Four Comments on the Situation in Ukraine

D. Ukrainian Resistance
Winston Churchill said that, “When you go to war, it helps to take the enemy into account.” We now know that the Russian intelligence services told Putin that if Ukraine were to put up resistance, it would be no more than a token resistance. But the Ukrainian resistance has proven much fiercer and more capable than the Russian intelligence service’s predictions.

One of the reasons the Ukrainian resistance has been so effective is the fact that the Russian strategy was based on the assumption that there would be no more than minimal resistance. Hence the small, exposed forces; the long, exposed supply convoys;and the failure to seal off the Polish and Romanian borders so Western military aid would not be flooding into Ukraine.

E. Western Support
Another flawed assumption was the absence of the realization that Western countries would offer Ukraine massive military assistance – especially weapons which would exploit Russian vulnerabilities, as their fighting and logistical convoys slowly make their way over narrow, meandering country roads: anti-tank missiles, anti-aircraft missiles, armed drones, counterfire radars.

The radars are especially important: They alert commanders to rocket or missile launches, thus allowing a warning to be issued to civilians to take shelter – but these radars also identify the location of the rocket or missile launch, allowing for an air-to-ground missile launched from a drone to destroy the launching pad and the crew operating it.

In sum: In 1961, following the Bay of Pigs fiasco, President John Kennedy fired Allen Dulles, the director of the CIA, for the faulty intelligence information about the likely success of the Bay of Pigs landing. In April 1974, the Israeli government fired General Eli Zeira, the commander of military intelligence, for his failure to anticipate, and alert the government about, the surprise October 1973 attack on Israel by Egypt and Syria.

The current directors of the FSB and GRU, Russia’s intelligence services, should hope that their fate would not be worse than that of Allen Dulles and Eli Zeira.

2. No Migs, No No-Fly Zone
President Joe Biden and the other leaders of the Western Alliance have so far handled the response to the Russian invasion in an exemplary fashion. A political unity not seen since the height of the cold war has been fashioned. Countries have agreed to impose the most sweeping economic sanctions on Russia – and pay the domestic cost of these sanctions. Huge amounts of military supplies have been rushed to Ukraine to strengthen the resistance.

Most importantly, Germany has finally accepted the fact that it should assume political and military responsibilities commensurate with its economic power (see more below).

It is against this backdrop of a largely smooth, efficient, and unified response to Russia’s invasion that the Polish offer to donate twenty-eight of its Mig-29 fighters to Ukraine stands as especially unwise and disruptive.

Ukraine may have the pilots to fly these planes, but it does not have sufficient infrastructure – protective hangers, trained mechanics, spare parts, etc. – to make much use of the planes.

Moreover, Ukraine has only a few military airfields, and Russia will target them with artillery fire and missiles to make them inoperable within hours.

The same applies to the No-Fly Zone idea. It is irrelevant in the Ukrainian context, because, to the surprise of many, the Russian air force has largely been AWOL so far. Most of the damage to Ukrainian civilian and military targets is done by artillery, rockets, and missiles.

——————

(Task list):
1) Condense the paragraph of the Ukraine commentary that begins "President Joe Biden and the other leaders" into a short bulleted list of its main points.
2) In the Ukraine commentary, how many Mig-29 fighters did Poland offer to donate to Ukraine?
3) Reproduce word for word the part of the Ukraine commentary that opens with the words containing "2. No Migs, No" and closes with "to strengthen the resistance.".
Use nothing but the Ukraine commentary as your source.

——————

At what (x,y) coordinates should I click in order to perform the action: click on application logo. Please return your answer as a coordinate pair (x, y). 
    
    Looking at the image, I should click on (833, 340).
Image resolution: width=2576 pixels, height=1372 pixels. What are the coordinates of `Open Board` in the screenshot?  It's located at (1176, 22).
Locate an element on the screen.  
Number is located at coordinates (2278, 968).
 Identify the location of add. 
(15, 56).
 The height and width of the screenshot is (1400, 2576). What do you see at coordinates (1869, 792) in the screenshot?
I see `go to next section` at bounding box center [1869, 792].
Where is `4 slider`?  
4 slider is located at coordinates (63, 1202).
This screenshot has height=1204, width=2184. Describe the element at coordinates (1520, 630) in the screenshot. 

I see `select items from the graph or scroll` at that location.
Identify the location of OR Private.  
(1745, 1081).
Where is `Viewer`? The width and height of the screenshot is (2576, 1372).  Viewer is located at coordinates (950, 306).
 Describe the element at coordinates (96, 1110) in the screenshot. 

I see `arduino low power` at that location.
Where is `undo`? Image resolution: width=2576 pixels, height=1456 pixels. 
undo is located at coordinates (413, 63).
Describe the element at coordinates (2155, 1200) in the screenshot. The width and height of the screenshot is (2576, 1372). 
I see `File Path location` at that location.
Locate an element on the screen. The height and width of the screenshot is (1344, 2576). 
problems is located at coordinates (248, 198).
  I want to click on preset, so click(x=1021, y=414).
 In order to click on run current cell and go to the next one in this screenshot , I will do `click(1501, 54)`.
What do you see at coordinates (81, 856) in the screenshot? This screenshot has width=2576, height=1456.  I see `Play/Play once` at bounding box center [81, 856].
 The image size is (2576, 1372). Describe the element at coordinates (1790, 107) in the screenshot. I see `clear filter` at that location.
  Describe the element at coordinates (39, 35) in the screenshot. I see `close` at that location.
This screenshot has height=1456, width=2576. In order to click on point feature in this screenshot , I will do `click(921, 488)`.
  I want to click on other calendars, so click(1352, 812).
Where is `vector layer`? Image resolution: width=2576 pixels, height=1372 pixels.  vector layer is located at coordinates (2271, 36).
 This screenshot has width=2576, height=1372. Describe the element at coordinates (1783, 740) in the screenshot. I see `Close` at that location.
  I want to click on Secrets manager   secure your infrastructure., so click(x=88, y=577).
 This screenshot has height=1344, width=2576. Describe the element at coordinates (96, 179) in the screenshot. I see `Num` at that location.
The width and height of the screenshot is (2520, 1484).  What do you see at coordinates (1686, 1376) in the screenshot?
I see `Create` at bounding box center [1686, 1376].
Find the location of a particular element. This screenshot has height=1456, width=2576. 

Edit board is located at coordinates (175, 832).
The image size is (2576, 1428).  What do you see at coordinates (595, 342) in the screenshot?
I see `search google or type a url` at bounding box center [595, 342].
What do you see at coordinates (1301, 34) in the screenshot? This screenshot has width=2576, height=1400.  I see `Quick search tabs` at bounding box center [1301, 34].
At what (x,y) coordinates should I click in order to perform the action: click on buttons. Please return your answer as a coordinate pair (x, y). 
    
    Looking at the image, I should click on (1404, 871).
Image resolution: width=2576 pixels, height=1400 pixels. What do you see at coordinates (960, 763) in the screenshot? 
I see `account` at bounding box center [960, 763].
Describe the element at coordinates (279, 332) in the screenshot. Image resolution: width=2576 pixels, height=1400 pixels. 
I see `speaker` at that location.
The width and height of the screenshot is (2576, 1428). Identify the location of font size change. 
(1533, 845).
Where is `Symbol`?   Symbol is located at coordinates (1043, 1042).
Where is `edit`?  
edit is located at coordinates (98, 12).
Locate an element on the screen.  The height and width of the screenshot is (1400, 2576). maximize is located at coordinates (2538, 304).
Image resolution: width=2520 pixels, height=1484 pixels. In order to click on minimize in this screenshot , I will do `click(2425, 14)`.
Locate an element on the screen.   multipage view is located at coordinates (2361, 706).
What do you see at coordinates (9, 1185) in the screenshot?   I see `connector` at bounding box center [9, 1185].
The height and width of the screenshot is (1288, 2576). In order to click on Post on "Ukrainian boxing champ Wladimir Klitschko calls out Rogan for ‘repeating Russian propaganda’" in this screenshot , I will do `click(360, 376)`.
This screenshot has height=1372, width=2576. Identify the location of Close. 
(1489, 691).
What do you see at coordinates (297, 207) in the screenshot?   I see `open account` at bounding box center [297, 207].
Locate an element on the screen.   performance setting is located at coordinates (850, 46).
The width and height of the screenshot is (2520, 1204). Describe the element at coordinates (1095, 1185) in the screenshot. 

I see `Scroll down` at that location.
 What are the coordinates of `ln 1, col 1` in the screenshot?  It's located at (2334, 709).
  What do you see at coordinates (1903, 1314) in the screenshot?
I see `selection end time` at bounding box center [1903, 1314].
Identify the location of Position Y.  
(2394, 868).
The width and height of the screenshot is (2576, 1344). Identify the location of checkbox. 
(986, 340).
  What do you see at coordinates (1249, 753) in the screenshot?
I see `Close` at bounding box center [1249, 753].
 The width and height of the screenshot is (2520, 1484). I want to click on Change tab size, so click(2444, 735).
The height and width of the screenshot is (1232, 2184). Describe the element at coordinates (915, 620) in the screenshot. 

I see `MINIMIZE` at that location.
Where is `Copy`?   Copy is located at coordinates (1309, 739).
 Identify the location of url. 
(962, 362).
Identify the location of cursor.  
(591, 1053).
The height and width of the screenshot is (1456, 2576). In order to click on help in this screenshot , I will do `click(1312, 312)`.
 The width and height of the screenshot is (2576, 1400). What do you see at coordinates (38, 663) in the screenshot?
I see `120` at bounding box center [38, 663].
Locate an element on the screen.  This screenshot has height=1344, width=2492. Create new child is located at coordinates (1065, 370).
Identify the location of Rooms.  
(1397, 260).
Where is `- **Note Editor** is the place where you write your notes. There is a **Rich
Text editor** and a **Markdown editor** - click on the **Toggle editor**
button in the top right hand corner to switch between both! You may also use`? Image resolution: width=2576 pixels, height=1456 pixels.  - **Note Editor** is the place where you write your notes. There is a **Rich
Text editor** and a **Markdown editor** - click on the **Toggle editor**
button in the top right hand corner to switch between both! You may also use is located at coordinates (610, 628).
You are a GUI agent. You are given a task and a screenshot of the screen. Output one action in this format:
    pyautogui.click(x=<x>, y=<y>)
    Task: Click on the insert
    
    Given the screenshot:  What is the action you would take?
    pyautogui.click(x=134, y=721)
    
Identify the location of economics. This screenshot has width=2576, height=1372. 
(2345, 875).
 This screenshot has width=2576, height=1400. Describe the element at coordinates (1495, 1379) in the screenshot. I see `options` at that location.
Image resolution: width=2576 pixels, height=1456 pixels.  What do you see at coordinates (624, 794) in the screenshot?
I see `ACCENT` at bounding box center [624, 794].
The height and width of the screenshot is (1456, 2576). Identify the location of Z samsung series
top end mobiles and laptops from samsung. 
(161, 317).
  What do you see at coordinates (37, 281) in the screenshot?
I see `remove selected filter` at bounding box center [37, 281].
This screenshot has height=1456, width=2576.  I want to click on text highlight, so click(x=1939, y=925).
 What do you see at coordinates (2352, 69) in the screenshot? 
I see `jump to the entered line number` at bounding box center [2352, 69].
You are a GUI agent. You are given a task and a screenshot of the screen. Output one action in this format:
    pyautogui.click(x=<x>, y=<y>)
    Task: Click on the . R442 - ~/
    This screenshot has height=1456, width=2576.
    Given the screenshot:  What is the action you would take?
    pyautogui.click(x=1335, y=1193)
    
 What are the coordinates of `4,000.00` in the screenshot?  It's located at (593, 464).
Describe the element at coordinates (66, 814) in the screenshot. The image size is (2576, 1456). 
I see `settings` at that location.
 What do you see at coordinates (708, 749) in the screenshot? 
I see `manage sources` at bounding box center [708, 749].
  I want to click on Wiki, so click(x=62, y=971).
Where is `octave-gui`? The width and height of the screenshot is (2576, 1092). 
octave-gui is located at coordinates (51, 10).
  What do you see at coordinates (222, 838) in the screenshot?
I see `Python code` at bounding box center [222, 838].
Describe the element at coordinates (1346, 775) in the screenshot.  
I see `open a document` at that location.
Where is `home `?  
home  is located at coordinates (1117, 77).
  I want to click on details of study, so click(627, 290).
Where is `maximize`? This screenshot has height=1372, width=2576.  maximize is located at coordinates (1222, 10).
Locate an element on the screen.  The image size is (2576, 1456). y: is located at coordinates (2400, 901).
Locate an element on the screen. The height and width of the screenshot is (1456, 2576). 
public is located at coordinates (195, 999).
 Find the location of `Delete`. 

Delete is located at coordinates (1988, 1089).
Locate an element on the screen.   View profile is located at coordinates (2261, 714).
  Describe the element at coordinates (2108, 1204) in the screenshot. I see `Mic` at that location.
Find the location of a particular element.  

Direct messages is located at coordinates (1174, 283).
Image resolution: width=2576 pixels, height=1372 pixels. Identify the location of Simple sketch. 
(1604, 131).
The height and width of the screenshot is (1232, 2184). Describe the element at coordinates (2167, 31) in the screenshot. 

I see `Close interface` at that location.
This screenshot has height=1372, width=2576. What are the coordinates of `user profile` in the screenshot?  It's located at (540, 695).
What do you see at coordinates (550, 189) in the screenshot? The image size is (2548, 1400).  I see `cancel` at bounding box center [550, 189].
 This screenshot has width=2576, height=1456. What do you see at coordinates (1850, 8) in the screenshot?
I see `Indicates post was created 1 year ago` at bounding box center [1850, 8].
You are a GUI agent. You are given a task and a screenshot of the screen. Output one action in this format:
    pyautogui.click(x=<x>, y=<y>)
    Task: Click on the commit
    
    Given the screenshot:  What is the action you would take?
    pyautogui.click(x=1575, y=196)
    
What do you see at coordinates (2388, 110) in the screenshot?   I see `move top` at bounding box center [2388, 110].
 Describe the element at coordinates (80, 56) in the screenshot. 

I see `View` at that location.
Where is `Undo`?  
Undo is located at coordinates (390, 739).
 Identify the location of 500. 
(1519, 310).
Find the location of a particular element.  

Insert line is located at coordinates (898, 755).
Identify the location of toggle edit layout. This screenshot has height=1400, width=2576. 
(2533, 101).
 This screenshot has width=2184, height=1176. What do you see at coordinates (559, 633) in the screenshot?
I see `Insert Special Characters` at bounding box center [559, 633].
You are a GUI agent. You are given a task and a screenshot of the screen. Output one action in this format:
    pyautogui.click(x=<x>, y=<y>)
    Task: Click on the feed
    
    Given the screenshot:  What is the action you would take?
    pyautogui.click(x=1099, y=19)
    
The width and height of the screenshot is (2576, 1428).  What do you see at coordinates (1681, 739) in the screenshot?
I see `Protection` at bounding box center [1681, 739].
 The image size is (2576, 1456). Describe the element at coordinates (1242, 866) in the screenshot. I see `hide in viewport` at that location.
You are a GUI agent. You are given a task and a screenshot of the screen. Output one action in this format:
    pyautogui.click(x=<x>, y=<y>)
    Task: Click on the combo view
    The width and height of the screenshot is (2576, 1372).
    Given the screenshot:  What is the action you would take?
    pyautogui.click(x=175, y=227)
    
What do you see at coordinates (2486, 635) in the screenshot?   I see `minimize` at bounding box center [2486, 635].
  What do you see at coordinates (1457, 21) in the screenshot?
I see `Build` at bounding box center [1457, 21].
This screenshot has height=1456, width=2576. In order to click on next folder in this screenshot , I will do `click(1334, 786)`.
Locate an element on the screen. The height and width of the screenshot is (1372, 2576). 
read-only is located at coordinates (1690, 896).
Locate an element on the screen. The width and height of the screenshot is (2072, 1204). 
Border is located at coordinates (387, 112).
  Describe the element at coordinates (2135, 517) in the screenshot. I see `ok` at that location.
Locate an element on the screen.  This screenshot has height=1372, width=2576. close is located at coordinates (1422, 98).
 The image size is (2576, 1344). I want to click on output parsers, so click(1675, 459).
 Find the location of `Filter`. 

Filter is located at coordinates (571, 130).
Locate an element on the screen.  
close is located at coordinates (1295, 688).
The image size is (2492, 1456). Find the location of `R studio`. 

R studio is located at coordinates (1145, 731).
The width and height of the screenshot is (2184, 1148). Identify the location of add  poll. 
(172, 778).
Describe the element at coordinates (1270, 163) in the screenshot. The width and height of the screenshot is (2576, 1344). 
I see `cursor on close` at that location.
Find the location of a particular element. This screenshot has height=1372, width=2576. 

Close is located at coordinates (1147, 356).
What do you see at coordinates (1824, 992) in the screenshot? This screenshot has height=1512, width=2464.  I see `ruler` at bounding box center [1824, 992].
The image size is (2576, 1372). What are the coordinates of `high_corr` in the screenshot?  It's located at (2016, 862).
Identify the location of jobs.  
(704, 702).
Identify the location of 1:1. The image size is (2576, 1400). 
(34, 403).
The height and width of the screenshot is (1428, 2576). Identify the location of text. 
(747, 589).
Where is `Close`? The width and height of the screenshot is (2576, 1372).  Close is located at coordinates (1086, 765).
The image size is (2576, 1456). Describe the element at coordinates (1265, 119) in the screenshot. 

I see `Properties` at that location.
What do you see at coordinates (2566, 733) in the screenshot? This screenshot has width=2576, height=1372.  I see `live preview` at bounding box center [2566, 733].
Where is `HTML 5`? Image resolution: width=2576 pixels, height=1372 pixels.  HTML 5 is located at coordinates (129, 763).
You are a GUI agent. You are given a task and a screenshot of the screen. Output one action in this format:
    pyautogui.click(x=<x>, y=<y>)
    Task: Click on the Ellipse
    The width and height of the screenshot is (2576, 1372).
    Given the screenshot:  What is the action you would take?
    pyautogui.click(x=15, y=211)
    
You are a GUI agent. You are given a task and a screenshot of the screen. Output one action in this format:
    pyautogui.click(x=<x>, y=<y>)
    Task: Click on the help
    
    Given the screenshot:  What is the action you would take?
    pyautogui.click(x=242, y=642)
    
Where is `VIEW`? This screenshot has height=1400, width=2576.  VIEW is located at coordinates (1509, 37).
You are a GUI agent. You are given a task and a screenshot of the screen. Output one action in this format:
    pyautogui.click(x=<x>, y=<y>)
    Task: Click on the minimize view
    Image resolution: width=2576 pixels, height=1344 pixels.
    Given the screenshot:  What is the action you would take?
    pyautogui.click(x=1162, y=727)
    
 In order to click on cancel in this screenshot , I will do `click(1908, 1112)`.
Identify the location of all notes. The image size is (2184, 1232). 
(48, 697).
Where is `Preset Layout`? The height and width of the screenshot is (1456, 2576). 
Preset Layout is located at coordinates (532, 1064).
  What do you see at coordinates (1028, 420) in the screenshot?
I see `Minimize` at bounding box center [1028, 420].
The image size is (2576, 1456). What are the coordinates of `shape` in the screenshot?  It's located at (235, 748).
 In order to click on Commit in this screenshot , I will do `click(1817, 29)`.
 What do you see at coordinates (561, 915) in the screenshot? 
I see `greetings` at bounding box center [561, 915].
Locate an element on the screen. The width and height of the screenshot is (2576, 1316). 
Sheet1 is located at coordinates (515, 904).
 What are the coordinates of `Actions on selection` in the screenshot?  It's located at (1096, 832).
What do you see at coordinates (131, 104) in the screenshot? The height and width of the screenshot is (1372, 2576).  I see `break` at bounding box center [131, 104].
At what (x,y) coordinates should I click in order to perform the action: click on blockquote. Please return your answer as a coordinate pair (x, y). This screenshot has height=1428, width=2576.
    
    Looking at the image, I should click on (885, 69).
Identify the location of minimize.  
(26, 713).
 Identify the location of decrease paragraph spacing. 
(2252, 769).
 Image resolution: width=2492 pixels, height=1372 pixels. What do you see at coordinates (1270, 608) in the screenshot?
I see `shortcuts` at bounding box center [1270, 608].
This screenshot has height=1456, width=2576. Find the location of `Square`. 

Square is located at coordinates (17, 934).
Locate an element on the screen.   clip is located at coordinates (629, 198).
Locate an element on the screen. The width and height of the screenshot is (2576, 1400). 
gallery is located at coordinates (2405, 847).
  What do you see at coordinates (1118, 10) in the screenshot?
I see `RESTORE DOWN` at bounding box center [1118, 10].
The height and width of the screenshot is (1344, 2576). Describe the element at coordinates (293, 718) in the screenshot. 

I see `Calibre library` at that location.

——————

(Task results):
1)
- Biden and other Western Alliance leaders have so far handled the response to the Russian invasion in an exemplary way.
- They have built a political unity not seen since the height of the cold war.
- Countries agreed to the most sweeping economic sanctions on Russia and to bear their domestic cost.
- Huge amounts of military supplies have been rushed to Ukraine to strengthen the resistance.

2) Twenty-eight.

3)
2. No Migs, No No-Fly Zone
President Joe Biden and the other leaders of the Western Alliance have so far handled the response to the Russian invasion in an exemplary fashion. A political unity not seen since the height of the cold war has been fashioned. Countries have agreed to impose the most sweeping economic sanctions on Russia – and pay the domestic cost of these sanctions. Huge amounts of military supplies have been rushed to Ukraine to strengthen the resistance.